Now, let’s cover some physiology of the cardiac conduction system. The cardiac conduction system is made up of specialized myocardial cells that can create and transport electrical potential, also called an action potential. These cells have many special features, including automaticity, meaning that they can generate an impulse, excitability, which is the ability to respond to a stimulus by creating an electrical impulse, conductivity meaning they can carry the impulse to other cells, and contractility, which is the ability to shorten the length of their fibers, causing a contraction.
Now let’s look at the normal electrical conduction pathway in the heart on an ECG, which shows how the depolarization wave flows through the heart during each heartbeat. The normal electrical activity of the heart starts in the sinoatrial node or SA node, which is considered the pacemaker of the heart. Then, the impulse is conducted through the atrium, creating the P wave on an ECG. And when the atrial muscle cells get depolarized, they contract, pushing blood from the atria into the ventricles. From the atrium, electrical activity goes to the atrioventricular node, or AV node, where the impulse propagation speed slows way down; this is the PR interval on an ECG. This pause allows the atria to contract while the ventricles fill with blood. From the AV node, the depolarization wave goes through the Bundle of His, then the right and left branches of the Bundle, and finally through the Purkinje fibers, which deliver the current to the right and left ventricles, causing them to depolarize. This triggers simultaneous contraction of both ventricles, pushing blood into the systemic and pulmonary circulations, and it’s represented by the QRS complex on an ECG. Finally, the ventricles repolarize to prepare for the next cycle, which allows them to relax and fill with blood, called diastole. And on ECG, ventricular repolarization will create a T wave, while the pause between ventricular depolarization and repolarization is represented by the ST segment. Sometimes, immediately after the T wave, there’s a U wave, which represents late repolarization of the ventricles.

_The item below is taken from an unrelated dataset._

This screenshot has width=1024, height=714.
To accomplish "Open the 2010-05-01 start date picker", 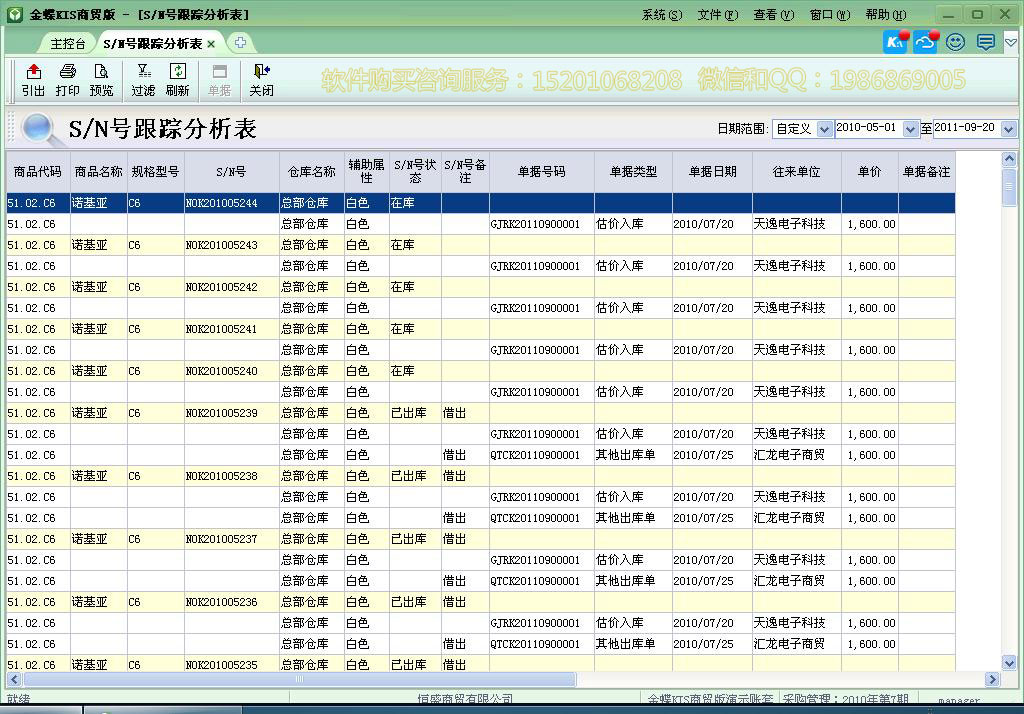I will point(910,128).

Now, based on the cause, asystole can be classified as primary and secondary. Primary asystole occurs when the problem is at the level of the cardiac conduction system. On the other hand, secondary asystole occurs when some other condition that is not related to the cardiac conduction system, affects the heart’s ability to fire and conduct electrical impulses. Secondary causes can be further subdivided into two main groups: 5 H’s and 5 T’s. 5 Hs include Hypoxia, or low levels of oxygen in peripheral tissues; Hypovolemia, or volume depletion; Hypothermia, or low body temperature; high concentration of Hydrogen ions, or acidosis; and finally, Hypo- or Hyperkalemia. On the flip side, 5 Ts include Toxins, cardiac Tamponade, Tension pneumothorax, pulmonary Thrombosis, and coronary Thrombosis.

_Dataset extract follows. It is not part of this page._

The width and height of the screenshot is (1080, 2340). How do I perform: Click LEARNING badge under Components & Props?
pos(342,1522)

Important risk factors associated with asystole include medical history of cardiovascular conditions, ventricular fibrillation or V-fib, and ventricular tachycardia or V-tach. Additionally, clients who are assigned female at birth, and children are more likely to develop asystole.
Now, moving on to pathology. Asystole typically occurs due to an abnormal ventricular rhythm, like V-fib or V-tach, which causes cessation of the electrical activity. As a result, ventricles fail to depolarize, contract, and pump blood throughout the body. When there’s not enough blood circulating through the body, there’s no oxygen for peripheral tissues, so they are left deprived. This can result in severe complications, like permanent brain damage, brain death, or even full body death.
Clinical manifestations of asystole include sudden collapse with loss of consciousness, unresponsiveness, and apnea, meaning cessation of breathing.
Upon physical assessment, the client is usually pulseless with absent heart sounds and no recordable blood pressure.